Descrizione dell'esercizio. Prosegua la recensione del film The Watchers, riprendendo subito dopo l'ultima frase riportata.

Documento.
"""

Era alta l’aspettativa che aleggiava sull’uscita nelle sale del film diretto dalla regista Ishana Night Shyamalan e lanciato dalla Warner Bros in Italia il 6 Giugno. The Watchers – Loro ti guardano, si presenta come un racconto di suspense come gli altri, ma che sulle battute finali si risolleva energicamente in termini di stravaganza e qualità narrativa. Ci troviamo infatti alle prese con un prodotto che, seppur appartenente alla cornice horror, non fa salire il cuore in gola agli amanti del brivido estremo. Piuttosto, fa riflettere loro e tutti gli altri su alcuni suoi simboli e messaggi filtrati da uno slancio dalle tonalità thriller e addirittura drama, in alcuni specifici punti. Il noir la fa comunque da padrone e, seppur la trama possa sembrare semplice e banale inizialmente, in realtà nasconde degli artifici funzionali che la riconfermano lineare ma non priva di originali respiri.
Poco si può dire infatti in termine di scrittura e di fotografia stessa, in quanto in ogni film di tensione che si rispetti, è l’azione ovattata e impetuosa a emergere più delle parole. Nel secondo caso, invece, è scontato che la natura irlandese aiuti di gran lunga l’immagine. Tuttavia, se consideriamo che la maggior parte delle scene navigano nell’oscurità o sotto una luce fioca e strettamente funzionale alla storia, non appare fattivamente spettacolare.

"""

Dati forniti.
"""

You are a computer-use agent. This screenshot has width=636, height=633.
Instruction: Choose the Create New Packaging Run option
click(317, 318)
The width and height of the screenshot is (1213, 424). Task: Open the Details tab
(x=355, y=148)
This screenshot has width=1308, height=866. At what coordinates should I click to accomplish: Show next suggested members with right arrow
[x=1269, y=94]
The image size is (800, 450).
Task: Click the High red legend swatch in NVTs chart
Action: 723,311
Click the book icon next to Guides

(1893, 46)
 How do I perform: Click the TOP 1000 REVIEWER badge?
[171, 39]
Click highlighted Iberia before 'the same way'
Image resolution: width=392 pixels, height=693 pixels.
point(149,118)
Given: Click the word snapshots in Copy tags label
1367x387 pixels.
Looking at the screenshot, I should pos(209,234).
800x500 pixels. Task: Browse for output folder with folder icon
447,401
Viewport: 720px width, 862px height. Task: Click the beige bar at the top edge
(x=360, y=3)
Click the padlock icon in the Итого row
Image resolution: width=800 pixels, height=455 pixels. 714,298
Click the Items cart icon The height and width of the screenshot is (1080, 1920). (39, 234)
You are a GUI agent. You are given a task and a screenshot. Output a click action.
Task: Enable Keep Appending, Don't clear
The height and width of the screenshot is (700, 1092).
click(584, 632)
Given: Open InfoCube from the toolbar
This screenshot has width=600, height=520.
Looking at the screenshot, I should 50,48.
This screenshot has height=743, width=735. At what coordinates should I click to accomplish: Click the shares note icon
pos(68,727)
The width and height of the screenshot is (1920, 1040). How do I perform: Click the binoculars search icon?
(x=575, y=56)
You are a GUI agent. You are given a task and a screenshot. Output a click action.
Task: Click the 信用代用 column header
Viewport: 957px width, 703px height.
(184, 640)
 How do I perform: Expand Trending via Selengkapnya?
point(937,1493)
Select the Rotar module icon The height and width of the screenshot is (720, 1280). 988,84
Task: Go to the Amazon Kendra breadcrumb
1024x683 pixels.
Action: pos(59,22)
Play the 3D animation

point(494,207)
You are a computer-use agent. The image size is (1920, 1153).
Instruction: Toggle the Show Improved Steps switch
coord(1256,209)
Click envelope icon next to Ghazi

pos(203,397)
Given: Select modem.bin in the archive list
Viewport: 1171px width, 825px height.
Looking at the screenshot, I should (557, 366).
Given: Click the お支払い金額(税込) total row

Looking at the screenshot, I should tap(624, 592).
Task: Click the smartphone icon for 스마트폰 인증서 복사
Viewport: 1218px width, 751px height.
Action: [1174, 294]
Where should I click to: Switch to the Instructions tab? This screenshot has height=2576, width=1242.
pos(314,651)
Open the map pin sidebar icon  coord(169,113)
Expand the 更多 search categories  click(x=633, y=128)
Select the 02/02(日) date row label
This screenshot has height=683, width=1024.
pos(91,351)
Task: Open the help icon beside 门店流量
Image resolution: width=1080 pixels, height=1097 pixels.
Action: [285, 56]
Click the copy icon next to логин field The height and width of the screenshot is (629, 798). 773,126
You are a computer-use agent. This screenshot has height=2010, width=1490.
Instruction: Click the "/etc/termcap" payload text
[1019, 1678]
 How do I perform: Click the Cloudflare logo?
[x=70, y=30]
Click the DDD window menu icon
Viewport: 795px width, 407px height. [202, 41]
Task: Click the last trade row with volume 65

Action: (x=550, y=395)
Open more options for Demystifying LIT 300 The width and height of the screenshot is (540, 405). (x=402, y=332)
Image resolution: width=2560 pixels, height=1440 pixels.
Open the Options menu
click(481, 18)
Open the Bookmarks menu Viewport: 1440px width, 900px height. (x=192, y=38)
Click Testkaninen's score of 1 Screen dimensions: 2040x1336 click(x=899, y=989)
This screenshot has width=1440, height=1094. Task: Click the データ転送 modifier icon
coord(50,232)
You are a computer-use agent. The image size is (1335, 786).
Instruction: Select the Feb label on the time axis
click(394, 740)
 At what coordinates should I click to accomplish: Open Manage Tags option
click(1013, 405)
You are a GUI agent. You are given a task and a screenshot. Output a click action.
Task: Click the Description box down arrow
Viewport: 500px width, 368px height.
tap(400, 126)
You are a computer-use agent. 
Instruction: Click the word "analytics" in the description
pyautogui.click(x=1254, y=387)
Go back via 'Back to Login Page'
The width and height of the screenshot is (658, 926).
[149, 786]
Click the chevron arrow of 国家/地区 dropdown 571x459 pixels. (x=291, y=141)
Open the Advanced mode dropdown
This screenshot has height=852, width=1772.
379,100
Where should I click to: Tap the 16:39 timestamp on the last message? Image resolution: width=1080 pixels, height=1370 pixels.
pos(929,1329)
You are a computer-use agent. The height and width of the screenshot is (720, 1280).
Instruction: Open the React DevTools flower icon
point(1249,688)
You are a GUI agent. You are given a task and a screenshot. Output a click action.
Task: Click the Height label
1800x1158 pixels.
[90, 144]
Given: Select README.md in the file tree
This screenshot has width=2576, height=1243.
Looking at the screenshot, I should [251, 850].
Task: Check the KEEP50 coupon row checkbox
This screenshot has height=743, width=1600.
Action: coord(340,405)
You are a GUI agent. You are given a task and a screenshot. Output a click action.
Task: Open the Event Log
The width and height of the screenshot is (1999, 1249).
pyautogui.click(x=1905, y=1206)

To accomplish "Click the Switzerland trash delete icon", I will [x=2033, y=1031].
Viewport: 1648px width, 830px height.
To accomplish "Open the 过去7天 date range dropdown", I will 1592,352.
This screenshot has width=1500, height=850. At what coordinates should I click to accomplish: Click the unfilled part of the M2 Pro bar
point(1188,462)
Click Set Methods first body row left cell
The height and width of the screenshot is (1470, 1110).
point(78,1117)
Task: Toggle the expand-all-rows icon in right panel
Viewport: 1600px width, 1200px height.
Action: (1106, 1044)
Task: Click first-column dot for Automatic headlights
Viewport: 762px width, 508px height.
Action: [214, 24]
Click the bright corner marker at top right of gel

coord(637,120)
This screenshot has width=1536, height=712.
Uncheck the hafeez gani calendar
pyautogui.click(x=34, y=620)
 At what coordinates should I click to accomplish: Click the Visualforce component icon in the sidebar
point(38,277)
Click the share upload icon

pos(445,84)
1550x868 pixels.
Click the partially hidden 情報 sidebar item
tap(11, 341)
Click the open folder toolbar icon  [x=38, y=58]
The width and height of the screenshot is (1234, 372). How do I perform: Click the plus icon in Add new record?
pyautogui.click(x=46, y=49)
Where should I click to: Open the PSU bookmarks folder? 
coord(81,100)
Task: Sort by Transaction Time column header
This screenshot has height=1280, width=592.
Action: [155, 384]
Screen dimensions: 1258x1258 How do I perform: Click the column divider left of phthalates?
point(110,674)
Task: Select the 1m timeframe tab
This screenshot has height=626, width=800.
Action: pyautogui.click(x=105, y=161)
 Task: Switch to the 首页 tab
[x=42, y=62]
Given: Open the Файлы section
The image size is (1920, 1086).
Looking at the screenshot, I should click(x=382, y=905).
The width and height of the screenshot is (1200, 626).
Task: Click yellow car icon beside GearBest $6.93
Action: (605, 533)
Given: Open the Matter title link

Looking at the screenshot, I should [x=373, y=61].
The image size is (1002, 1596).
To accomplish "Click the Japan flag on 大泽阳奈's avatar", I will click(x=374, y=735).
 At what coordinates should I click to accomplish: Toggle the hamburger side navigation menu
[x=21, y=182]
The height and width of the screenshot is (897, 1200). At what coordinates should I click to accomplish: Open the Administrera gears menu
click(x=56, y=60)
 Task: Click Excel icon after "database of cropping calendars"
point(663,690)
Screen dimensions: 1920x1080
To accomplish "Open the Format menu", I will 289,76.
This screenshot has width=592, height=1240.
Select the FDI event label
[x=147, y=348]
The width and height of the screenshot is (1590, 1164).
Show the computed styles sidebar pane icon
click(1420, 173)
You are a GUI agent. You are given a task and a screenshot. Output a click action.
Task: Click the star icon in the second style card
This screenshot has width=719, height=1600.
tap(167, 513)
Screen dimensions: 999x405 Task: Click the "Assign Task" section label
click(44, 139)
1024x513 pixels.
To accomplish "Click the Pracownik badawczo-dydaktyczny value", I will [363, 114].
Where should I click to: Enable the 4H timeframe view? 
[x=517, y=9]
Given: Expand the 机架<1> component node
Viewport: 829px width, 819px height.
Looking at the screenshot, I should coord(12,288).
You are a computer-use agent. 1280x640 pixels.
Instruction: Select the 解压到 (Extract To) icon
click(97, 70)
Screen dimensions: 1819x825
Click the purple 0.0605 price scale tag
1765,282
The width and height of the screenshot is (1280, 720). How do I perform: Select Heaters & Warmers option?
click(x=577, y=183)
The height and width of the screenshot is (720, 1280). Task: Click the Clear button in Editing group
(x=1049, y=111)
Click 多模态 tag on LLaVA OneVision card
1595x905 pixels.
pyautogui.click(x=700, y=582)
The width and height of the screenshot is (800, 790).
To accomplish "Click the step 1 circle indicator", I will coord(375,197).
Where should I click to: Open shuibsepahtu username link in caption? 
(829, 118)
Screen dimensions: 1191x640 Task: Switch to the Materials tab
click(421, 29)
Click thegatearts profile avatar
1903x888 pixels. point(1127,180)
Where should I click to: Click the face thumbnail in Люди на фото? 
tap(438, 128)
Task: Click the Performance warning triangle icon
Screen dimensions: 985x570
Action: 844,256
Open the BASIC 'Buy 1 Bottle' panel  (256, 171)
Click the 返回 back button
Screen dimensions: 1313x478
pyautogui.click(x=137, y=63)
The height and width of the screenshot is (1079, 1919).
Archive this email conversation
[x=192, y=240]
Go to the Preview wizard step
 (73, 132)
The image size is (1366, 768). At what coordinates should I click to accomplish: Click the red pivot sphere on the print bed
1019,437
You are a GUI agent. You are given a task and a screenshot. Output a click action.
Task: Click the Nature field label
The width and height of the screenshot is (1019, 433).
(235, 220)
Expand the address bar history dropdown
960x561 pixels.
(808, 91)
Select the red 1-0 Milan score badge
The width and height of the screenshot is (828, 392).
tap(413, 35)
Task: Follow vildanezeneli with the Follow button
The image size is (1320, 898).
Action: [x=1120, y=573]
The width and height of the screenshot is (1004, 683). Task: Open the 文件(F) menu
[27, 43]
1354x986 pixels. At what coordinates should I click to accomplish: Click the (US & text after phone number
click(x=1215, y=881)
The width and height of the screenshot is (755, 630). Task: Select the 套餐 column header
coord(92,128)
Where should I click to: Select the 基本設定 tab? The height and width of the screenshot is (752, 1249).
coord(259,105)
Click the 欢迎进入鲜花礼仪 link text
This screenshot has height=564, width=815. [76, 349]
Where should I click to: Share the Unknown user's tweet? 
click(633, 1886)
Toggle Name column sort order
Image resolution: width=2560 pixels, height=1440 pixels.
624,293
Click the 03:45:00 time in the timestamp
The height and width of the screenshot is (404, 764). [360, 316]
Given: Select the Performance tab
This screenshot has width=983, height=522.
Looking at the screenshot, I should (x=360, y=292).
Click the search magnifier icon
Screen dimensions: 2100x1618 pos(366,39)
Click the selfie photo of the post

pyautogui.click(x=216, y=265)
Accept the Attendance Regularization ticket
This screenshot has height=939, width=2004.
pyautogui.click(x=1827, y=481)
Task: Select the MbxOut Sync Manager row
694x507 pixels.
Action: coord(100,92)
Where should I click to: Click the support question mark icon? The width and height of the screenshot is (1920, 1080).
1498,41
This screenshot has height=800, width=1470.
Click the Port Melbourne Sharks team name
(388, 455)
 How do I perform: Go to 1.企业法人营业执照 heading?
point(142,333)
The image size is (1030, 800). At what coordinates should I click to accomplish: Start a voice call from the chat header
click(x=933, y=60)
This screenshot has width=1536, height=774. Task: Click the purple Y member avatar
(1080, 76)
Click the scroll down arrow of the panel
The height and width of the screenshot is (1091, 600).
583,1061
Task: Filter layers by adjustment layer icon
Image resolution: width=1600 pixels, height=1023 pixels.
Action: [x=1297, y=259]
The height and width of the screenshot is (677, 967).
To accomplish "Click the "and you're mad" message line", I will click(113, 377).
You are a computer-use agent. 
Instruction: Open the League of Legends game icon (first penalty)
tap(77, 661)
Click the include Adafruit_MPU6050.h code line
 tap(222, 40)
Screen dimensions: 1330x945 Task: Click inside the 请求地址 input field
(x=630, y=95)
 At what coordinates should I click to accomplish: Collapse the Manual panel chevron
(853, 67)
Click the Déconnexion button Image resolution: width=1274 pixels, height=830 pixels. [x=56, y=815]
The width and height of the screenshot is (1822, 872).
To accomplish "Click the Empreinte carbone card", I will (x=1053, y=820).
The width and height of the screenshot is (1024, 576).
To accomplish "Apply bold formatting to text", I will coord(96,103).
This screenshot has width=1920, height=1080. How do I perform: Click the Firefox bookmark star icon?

"""

Risposta.
È decisamente il montaggio che assume un ruolo preponderante, privato però di scelte troppo ardite o esasperate di effetti speciali. Chiaro però che a mancare non sono di certo gli irrisori ma puntuali jump scares e i ritorni al passato. Con analessi complici di uno dei principali parallelismi semantici della storia stessa. A questo proposito, adesso che la curiosità è giunta al perfetto punto di cottura, direi di entrare nel vivo di The Watchers e raccontare le visioni salienti di questo imprevedibile flusso narrativo.
Raccontiamo la storia di The Watchers
Il film ha inizio con un uomo che vaga in una foresta fitta di nebbia e strane presenze. Fino a quando, dopo aver raggiunto un certo punto di non ritorno, viene sovrastato da un rumoroso stormo di uccelli neri e poi rapito da una invisibile creatura che lo getta giù da un dirupo. Ma torniamo subito nel presente, dove conosciamo Mina, una ragazza di 28 anni che ha una passione per il disegno e lavora in un negozio di animali. Quel giorno il suo responsabile le chiederà se l’indomani fosse stata disposta a consegnare un pappagallo a un cliente in un luogo distante un’ora di strada dalla città.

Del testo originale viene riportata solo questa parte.